Yosemite isn’t quite the oldest bit of hallowed earth in the U.S. National Park System (that honor goes to Yellowstone). But its namesake valley — a certified Shangri-La swaddled in glacial-carved peaks, towering granite walls and half-mile-long waterfalls — is what sparked the concept of a national park in the first place, back when Abraham Lincoln granted the valley to the state of California.
Now You Know: Yosemite Valley is home to most of Yosemite National Park’s famed waterfalls, which are at their most active in the spring.
And no wonder: A whole host of Ansel Adams calendar images are gathered here in one incomparable, wide-angle-lens–defying setting. First-timers driving through the park’s Wawona Tunnel and pulling over to view it all at that first mandatory overlook tend to utter the same three words in chorus: “Oh. My. God.” The one rub: It’s a large chorus.

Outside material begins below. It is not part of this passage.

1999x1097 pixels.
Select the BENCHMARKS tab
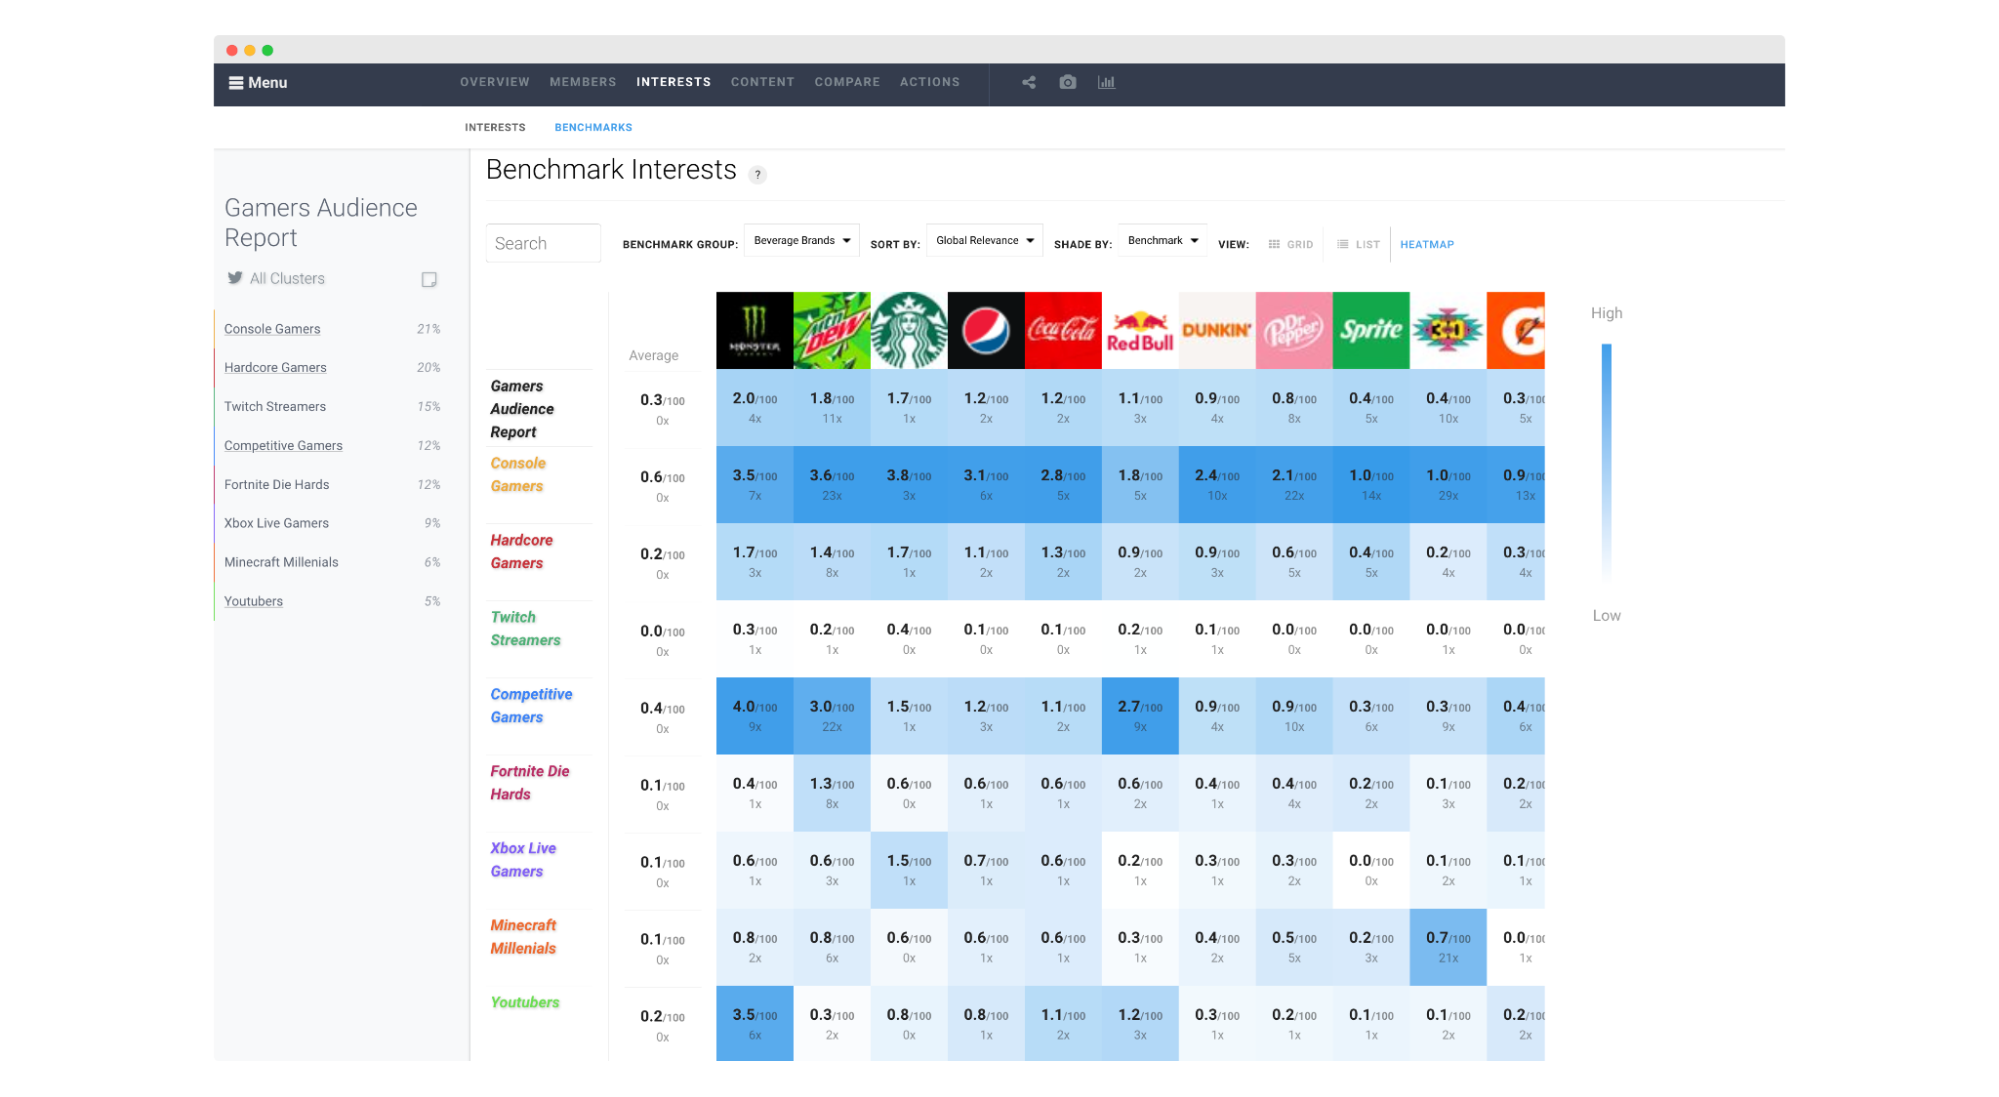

“We estimate that 90 percent of the visitors to Yosemite National Park come to Yosemite Valley at some point during their trip,” says the park’s public-affairs officer, Kari Cobb. “And about 4 million people visit the park annually, so that’s a lot of folks congregating in a seven-mile-long-by-one-mile-wide canyon.”
The crowd-avoiding remedy, suggests Cobb, is twofold.
Step one: If at all possible, do that mandatory valley visit on a Monday or Tuesday during either of the shoulder seasons (early spring, late fall) before or after the summer crowds hit and when those residual weekend masses have pulled out. “Winter is an even better bet,” Cobb adds. “It’s absolutely stunning here, and the crowds are as thin as they’ll get.” To wit: Last year’s August attendance at Yosemite was nearly 700,000. January’s was a mere 100,000.
Step two: Lose the congestion on one of the valley’s lesser-known trails and beyond. For a quick escape, Cobb recommends the short Snow Creek hike hiding behind Mirror Lake (which dries up and becomes Mirror Meadow in the summer and fall months) — or for a longer one, the relatively flat, relatively unpopulated 13-mile Yosemite Valley Floor Loop trail. Better yet, check out the rest of the 761,266-acre park. Laced with over 800 miles of hiking trails, Yosemite’s vast backcountry will convince road-less-traveled types that much of this place is still a well-kept secret. “Tuolomne Meadows is an easy, beautiful drive through the park from the valley,” Cobb notes. “It’s gorgeous in its own right, and, as far as the crowds go, you’ve lost them.”